### Exercise material
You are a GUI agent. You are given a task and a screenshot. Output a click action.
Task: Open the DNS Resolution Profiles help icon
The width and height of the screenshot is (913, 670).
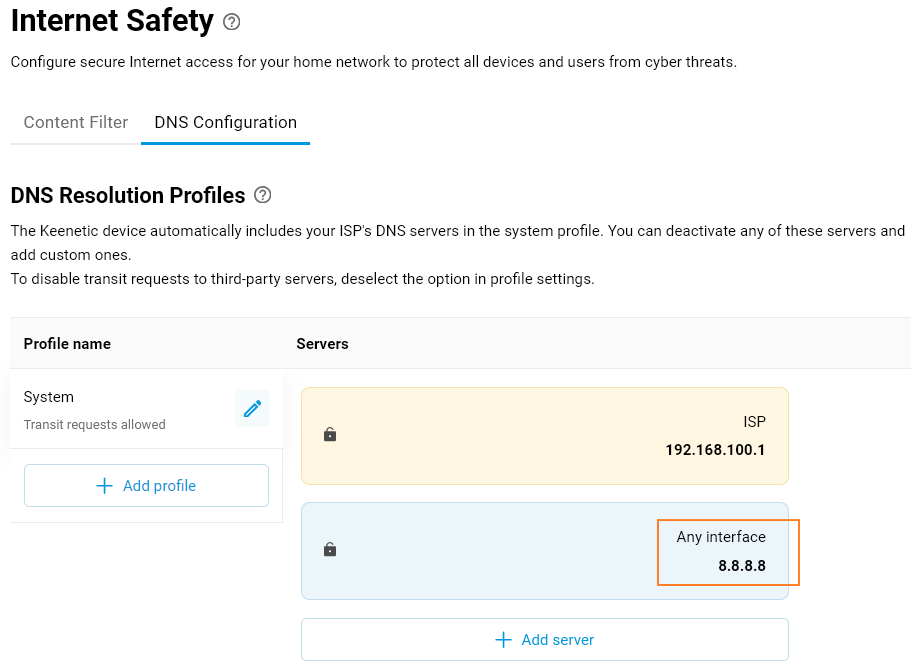click(x=262, y=195)
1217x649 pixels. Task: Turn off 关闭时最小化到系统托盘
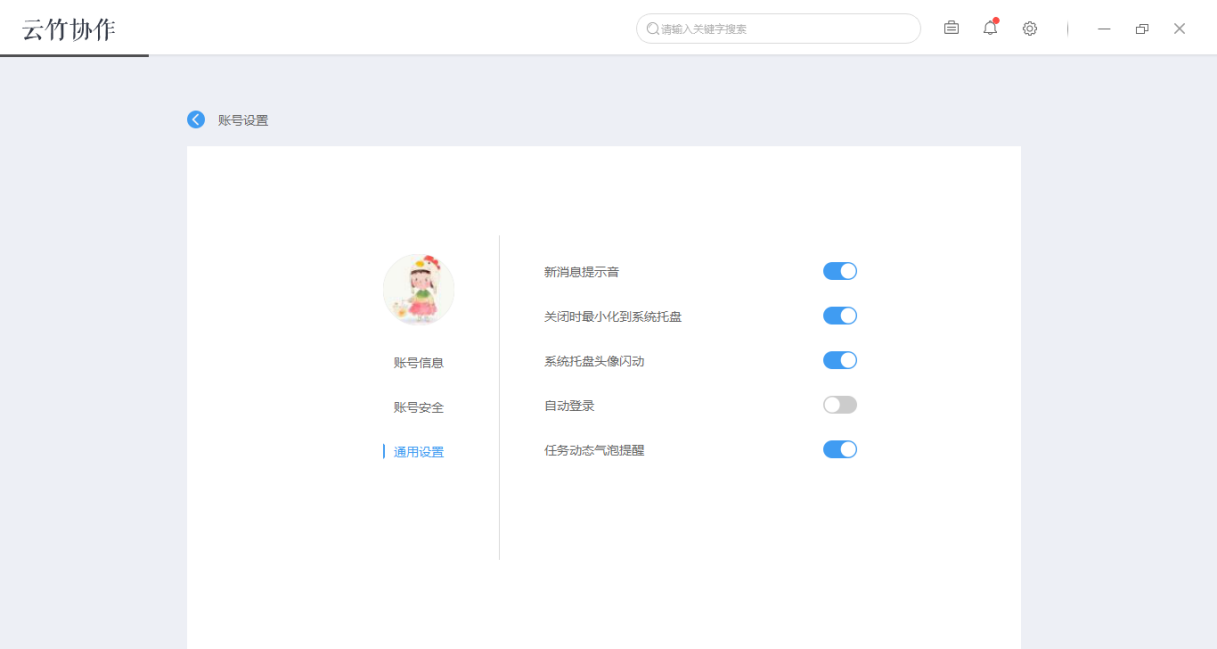pyautogui.click(x=840, y=315)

### Given task
List every line of the material above that contains the word "screenshot".

### Exercise answer
You are a GUI agent. You are given a task and a screenshot. Output a click action.
The width and height of the screenshot is (913, 670).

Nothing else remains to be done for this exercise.